> **ABOUT THIS TASK**:
Lines from the one containing "This screenshot has" through the final line of the data, restated word for word and free of pictures, make up the whole answer.
╭──
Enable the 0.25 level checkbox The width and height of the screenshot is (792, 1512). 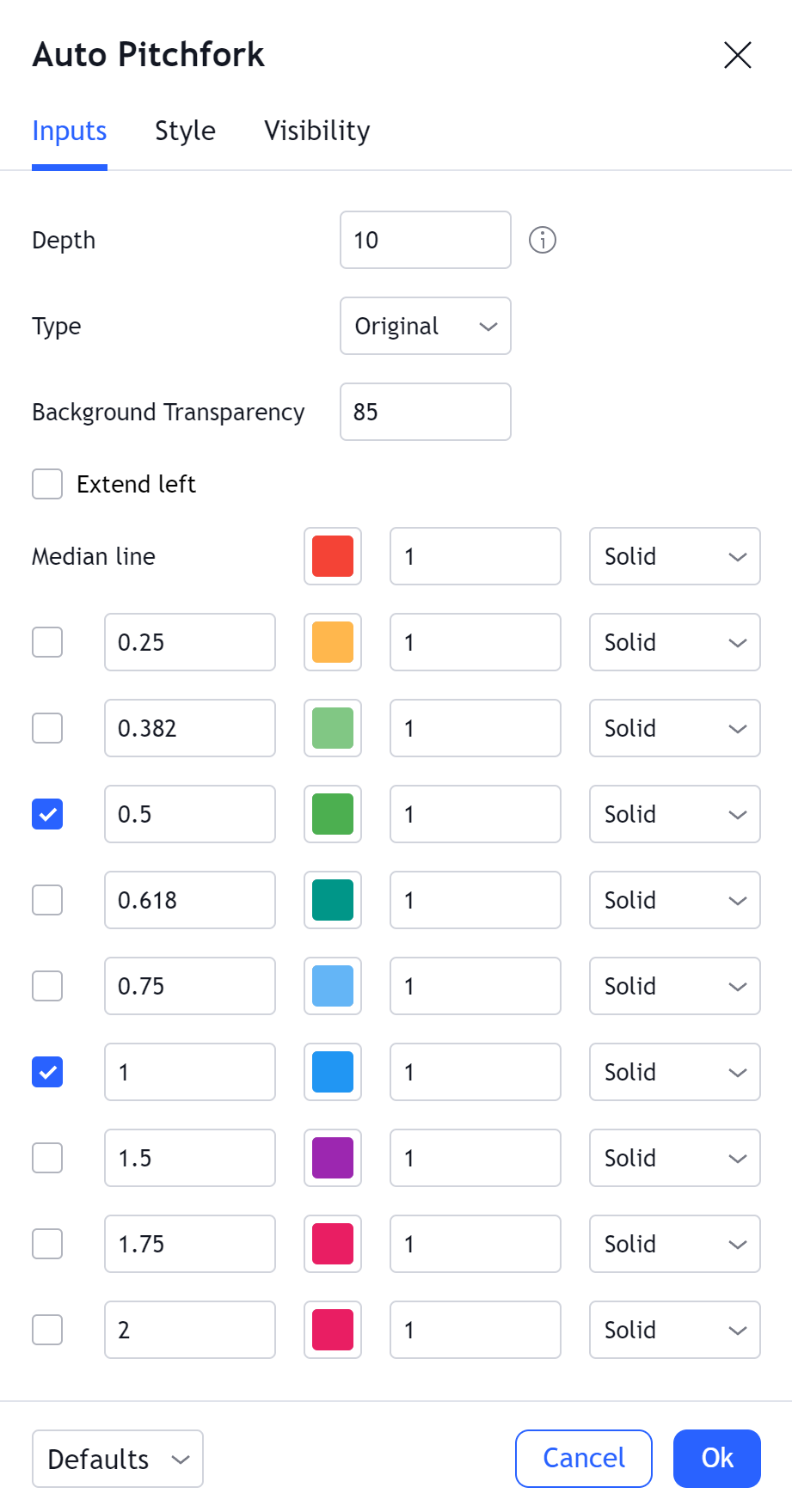coord(47,642)
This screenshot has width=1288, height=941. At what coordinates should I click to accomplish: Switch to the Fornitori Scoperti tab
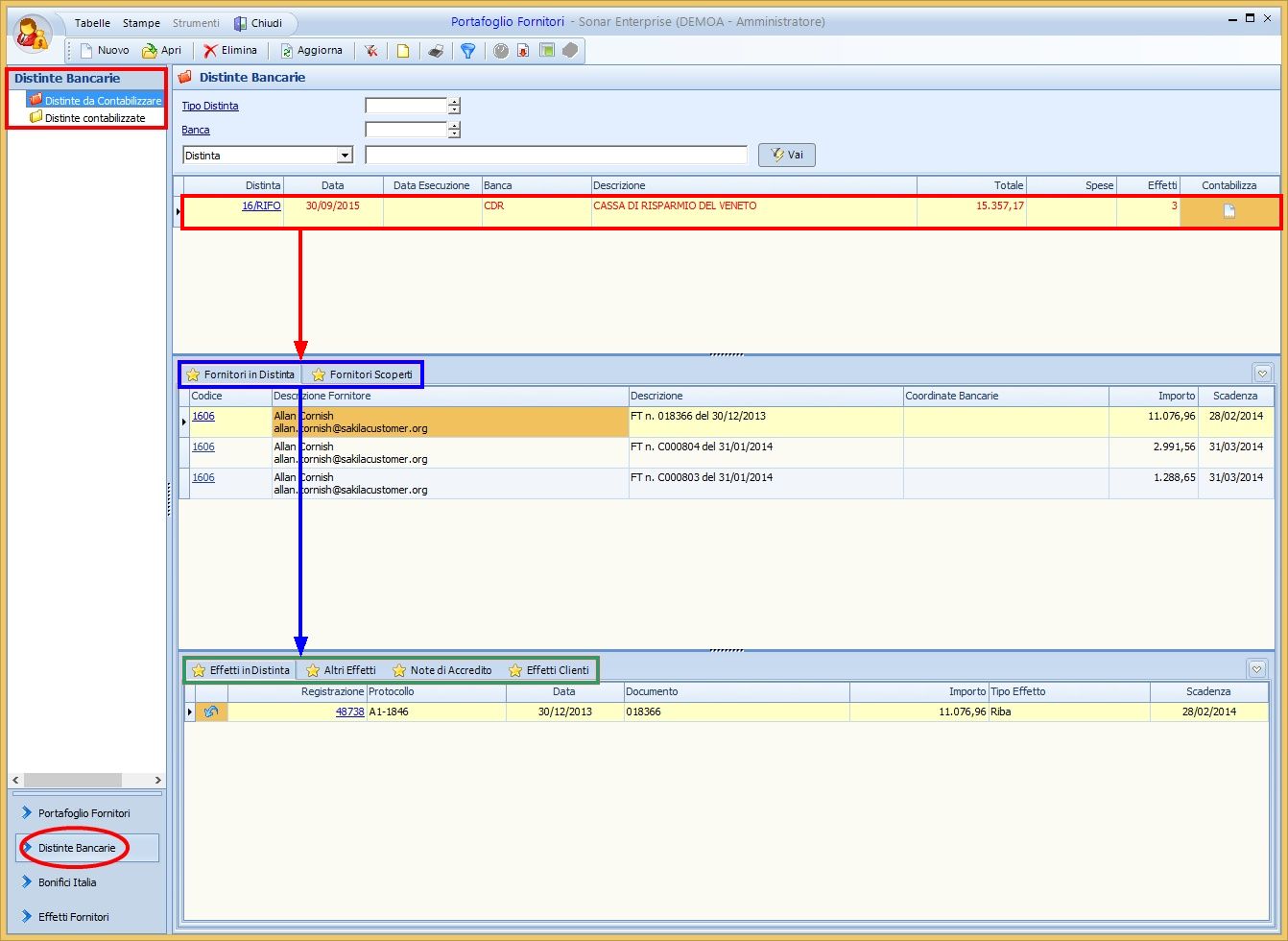(x=362, y=374)
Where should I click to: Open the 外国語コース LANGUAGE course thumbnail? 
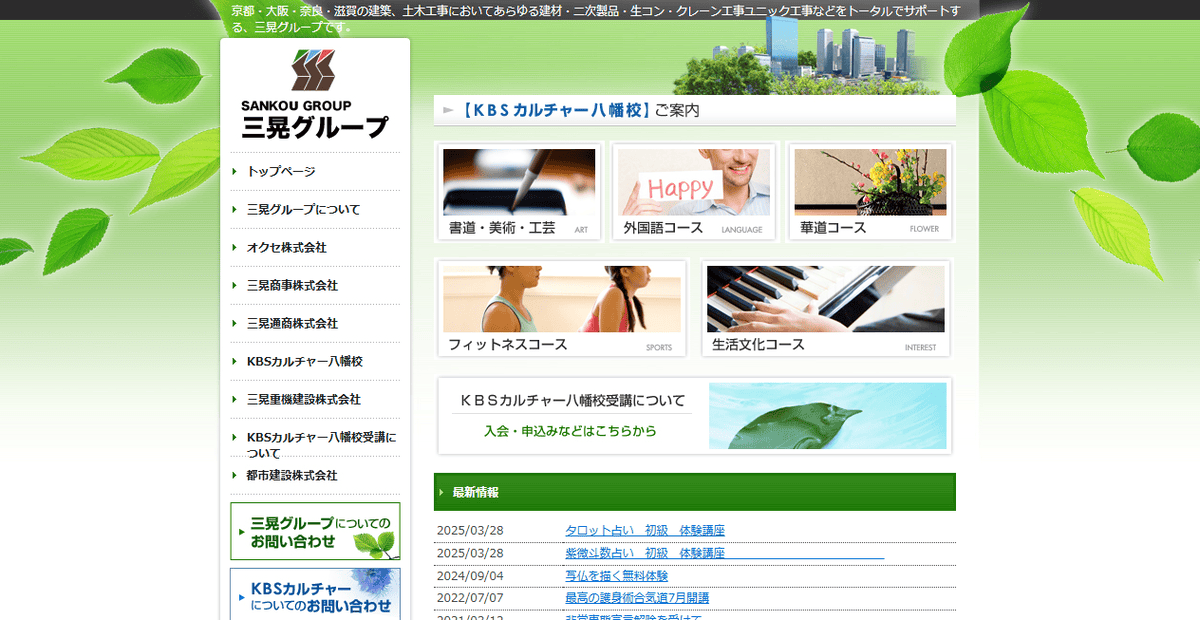[694, 190]
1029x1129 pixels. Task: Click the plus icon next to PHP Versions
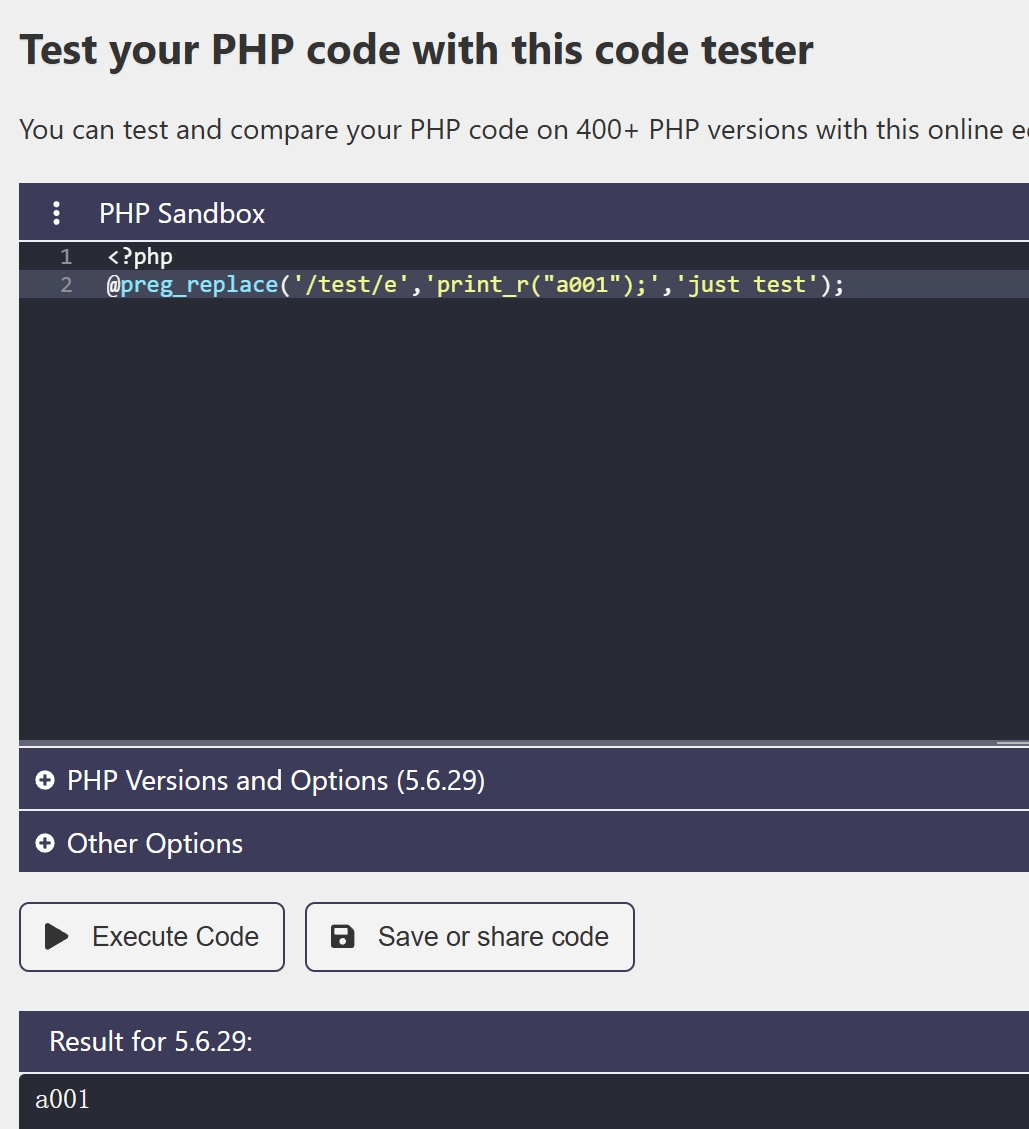coord(45,780)
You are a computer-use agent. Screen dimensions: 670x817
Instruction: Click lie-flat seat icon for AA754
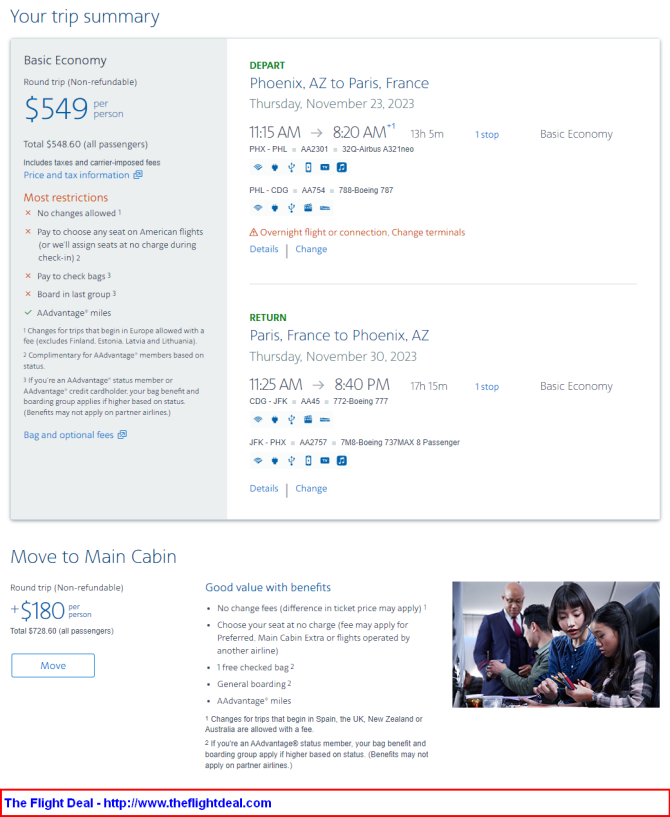[325, 208]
╰──
> **OUTPUT OF THE TASK**:
This screenshot has width=1288, height=941. At what coordinates should I click to accomplish: Switch to the Fornitori Scoperti tab
(x=362, y=374)
Where should I click to: Open the 外国語コース LANGUAGE course thumbnail? 
[694, 190]
1029x1129 pixels. Task: Click the plus icon next to PHP Versions
coord(45,780)
You are a computer-use agent. Screen dimensions: 670x817
Instruction: Click lie-flat seat icon for AA754
[325, 208]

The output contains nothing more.